Tex.R.App.P. 46(a). Nothing in Rule 46(a) requires that appellant file an affidavit of solvency with the appeal bond. See Smith v. Valdez, 737 S.W.2d 141, 142 (Tex.App.—San Antonio 1987, no writ). The only requirement in the rule is that “[t]he bond on appeal shall have sufficient surety....” In any case, appellant did file an affidavit of solvency with the second appeal bond. We hold that under these circumstances, appellant successfully invoked this court’s jurisdiction. Appellee’s cross-point on appeal is overruled.

By two points of error, Garcia complains that the two-year statute of limitations on her survival cause of action was tolled by the provisions of section 16.062 of the Texas Civil Practice and Remedies Code:

(a) The death of a person against whom or in whose favor there may be a cause of action suspends the running of an applicable statute of limitations for 12 months after the death.
(b) If an executor or administrator of a decedent’s estate qualifies before the expiration of the period provided by this section, the statute of limitations begins to run at the time of the qualification.

Tex.Civ.PRAg. & Rem.Code Ann. § 16.062 (Vernon 1986). Resolution of the present summary judgment and appeal depend upon whether a personal representative of Garcia’s son’s estate “qualified” within a year after his death and thus commenced the running of limitations against the survival claim.

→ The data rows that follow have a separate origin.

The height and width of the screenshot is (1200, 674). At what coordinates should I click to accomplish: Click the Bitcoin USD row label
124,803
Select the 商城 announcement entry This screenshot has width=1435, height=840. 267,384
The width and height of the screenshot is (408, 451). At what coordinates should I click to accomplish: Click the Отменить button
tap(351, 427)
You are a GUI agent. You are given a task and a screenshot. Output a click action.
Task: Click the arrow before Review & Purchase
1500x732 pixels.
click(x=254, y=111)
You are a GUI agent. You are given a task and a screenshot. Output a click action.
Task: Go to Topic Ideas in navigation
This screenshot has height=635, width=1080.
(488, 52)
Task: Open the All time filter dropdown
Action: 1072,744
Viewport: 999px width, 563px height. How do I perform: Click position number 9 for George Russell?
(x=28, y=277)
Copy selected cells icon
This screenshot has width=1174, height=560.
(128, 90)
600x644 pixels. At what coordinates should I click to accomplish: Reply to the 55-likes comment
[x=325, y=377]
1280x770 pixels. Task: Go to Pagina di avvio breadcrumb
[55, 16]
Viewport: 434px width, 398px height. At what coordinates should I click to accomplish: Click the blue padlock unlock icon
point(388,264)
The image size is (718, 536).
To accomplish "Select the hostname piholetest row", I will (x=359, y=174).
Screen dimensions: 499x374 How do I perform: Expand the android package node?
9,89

The Texas Probate Code provides the procedure for the application and appointment of personal representatives. See Tex.Peob. Code Ann. §§ 72 et seg., 178 et seq. (Vernon 1980). Specifically, section 181 provides authority for the probate court to order the issuance of letters of administration appointing a personal representative after that person has qualified according to law. Tex. PROB.Code Ann. § 181(e) (Vernon 1980). The Probate Code provides for the qualification of a personal representative as follows:

A personal representative shall be deemed to have duly qualified when he shall have taken and filed his oath and made the required bond, had the same approved by the judge, and filed it with the clerk. In case of an executor who is not required to make bond, he shall be deemed to have duly qualified when he shall have taken and filed his oath required by law.

Tex.PROB.Code Ann. § 189 (Vernon Supp. 1996).

In the present case, it is undisputed that neither Garcia, nor anyone else, formally applied for letters of administration or “qualified” as personal representative of her son’s estate during the period in question under the terms of the Probate Code.

However, Caremark asserts that Garcia informally qualified and became the de facto administrator of her son’s estate by the actions that she took and the authority she assumed over his possessions after his death. Caremark points to the fact that, within a short time after her son’s death, Garcia collected and stored his toys, distributed his clothes to family members, collected $2000.00 as beneficiary of his insurance policy which she used along with donations to pay for his funeral and final medical bills, and began seeking representation in regard to the current claim.

Caremark points to Scofield v. Douglass, 30 S.W.